REQUIRED TASK: Rewrite every line of the items below as a Markdown table with two columns, Row and Line. Give each line its row number, and omit blank lines.

MATERIAL SUPPLIED:

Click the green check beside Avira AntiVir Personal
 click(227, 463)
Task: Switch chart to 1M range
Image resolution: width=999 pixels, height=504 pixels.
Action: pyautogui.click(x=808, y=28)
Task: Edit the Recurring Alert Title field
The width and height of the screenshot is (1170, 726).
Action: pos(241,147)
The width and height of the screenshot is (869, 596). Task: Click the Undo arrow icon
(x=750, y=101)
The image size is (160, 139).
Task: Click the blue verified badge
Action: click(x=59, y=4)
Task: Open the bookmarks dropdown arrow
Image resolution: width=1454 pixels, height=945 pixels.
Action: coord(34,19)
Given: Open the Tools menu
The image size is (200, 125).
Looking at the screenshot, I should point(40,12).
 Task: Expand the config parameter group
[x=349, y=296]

THE OUTPUT:
| Row | Line |
|---|---|
| 1 | Click the green check beside Avira AntiVir Personal |
| 2 |  click(227, 463) |
| 3 | Task: Switch chart to 1M range |
| 4 | Image resolution: width=999 pixels, height=504 pixels. |
| 5 | Action: pyautogui.click(x=808, y=28) |
| 6 | Task: Edit the Recurring Alert Title field |
| 7 | The width and height of the screenshot is (1170, 726). |
| 8 | Action: pos(241,147) |
| 9 | The width and height of the screenshot is (869, 596). Task: Click the Undo arrow icon |
| 10 | (x=750, y=101) |
| 11 | The image size is (160, 139). |
| 12 | Task: Click the blue verified badge |
| 13 | Action: click(x=59, y=4) |
| 14 | Task: Open the bookmarks dropdown arrow |
| 15 | Image resolution: width=1454 pixels, height=945 pixels. |
| 16 | Action: coord(34,19) |
| 17 | Given: Open the Tools menu |
| 18 | The image size is (200, 125). |
| 19 | Looking at the screenshot, I should point(40,12). |
| 20 |  Task: Expand the config parameter group |
| 21 | [x=349, y=296] |